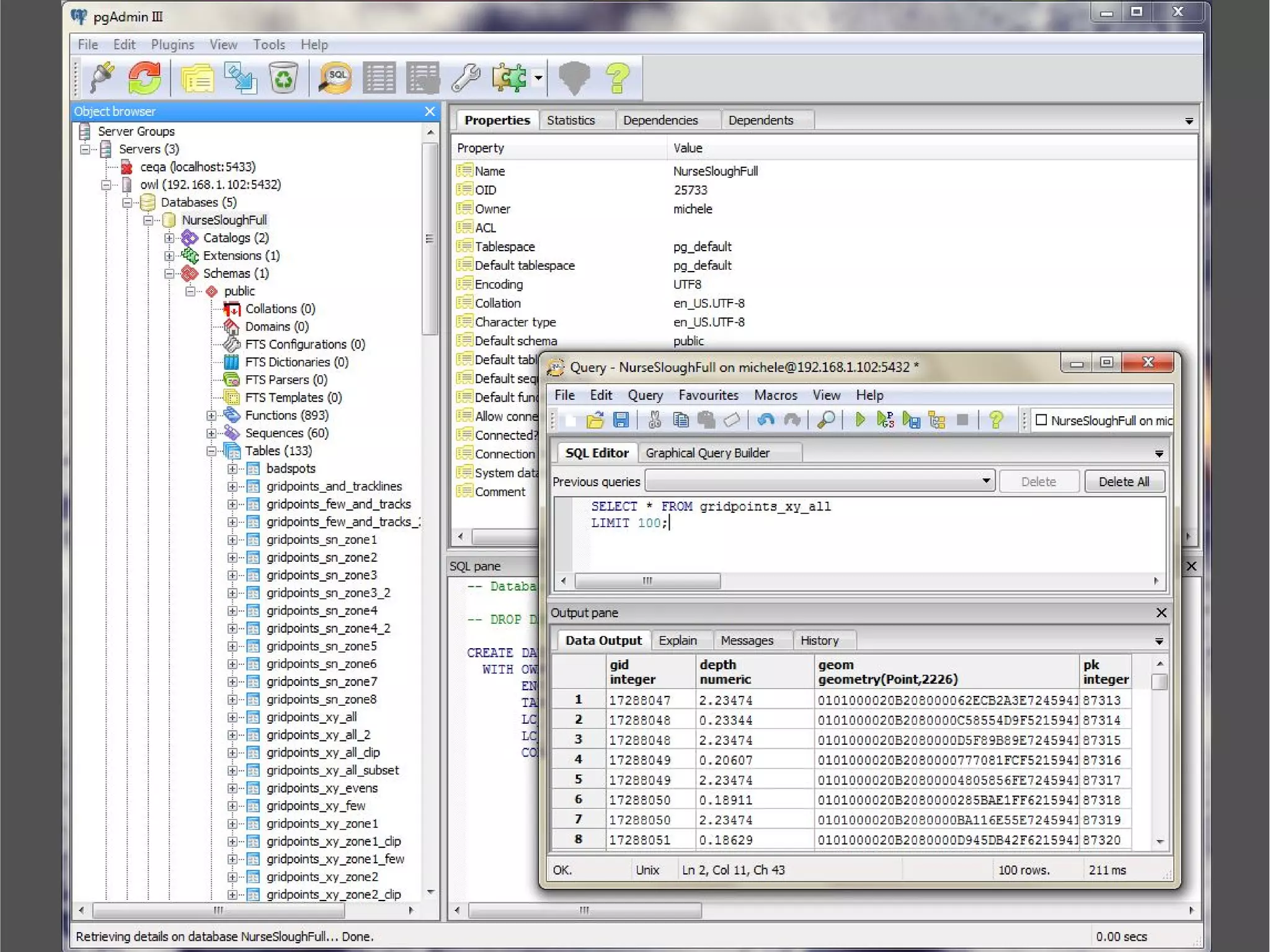The image size is (1270, 952).
Task: Expand the gridpoints_xy_all table node
Action: click(232, 718)
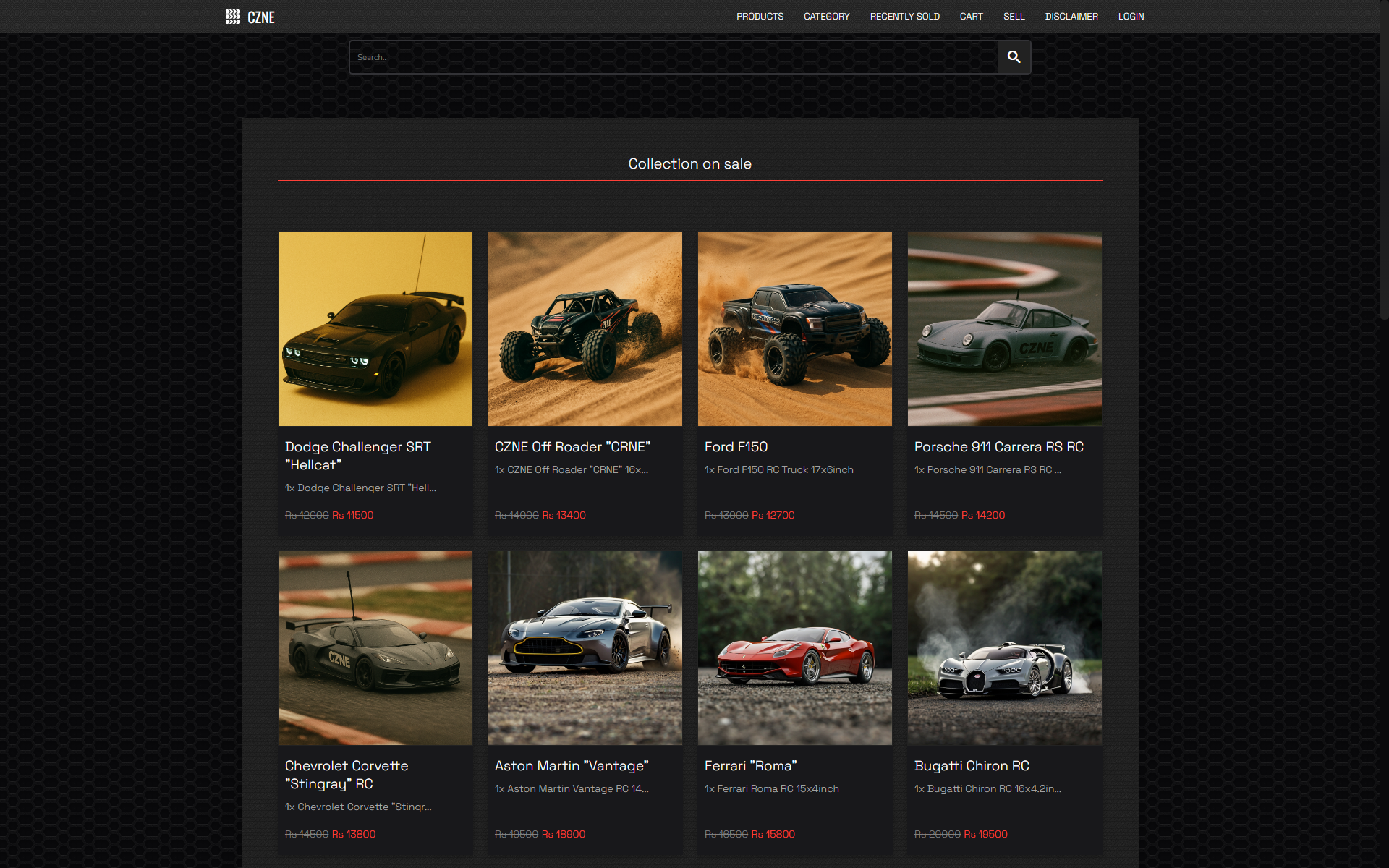Focus the search input field

click(673, 57)
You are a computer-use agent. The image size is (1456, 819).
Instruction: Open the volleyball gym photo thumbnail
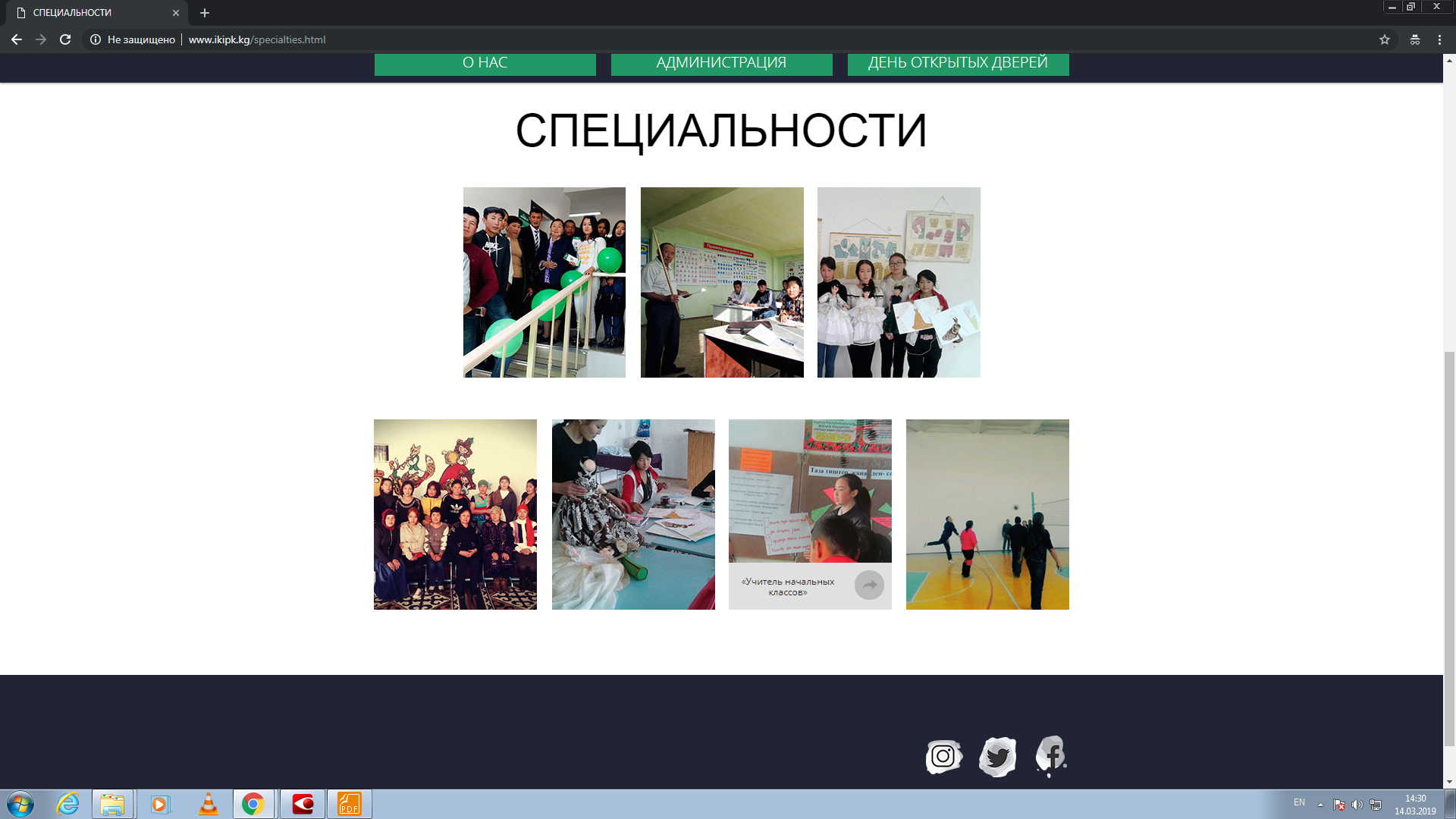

────

* Task directions: Find the line containing "You are a computer-use" in the records above and restate it, and each line after it through the end, word for word, dropping the pictures.

* Answer to this task:
You are a computer-use agent. The image size is (1456, 819).
Instruction: Open the volleyball gym photo thumbnail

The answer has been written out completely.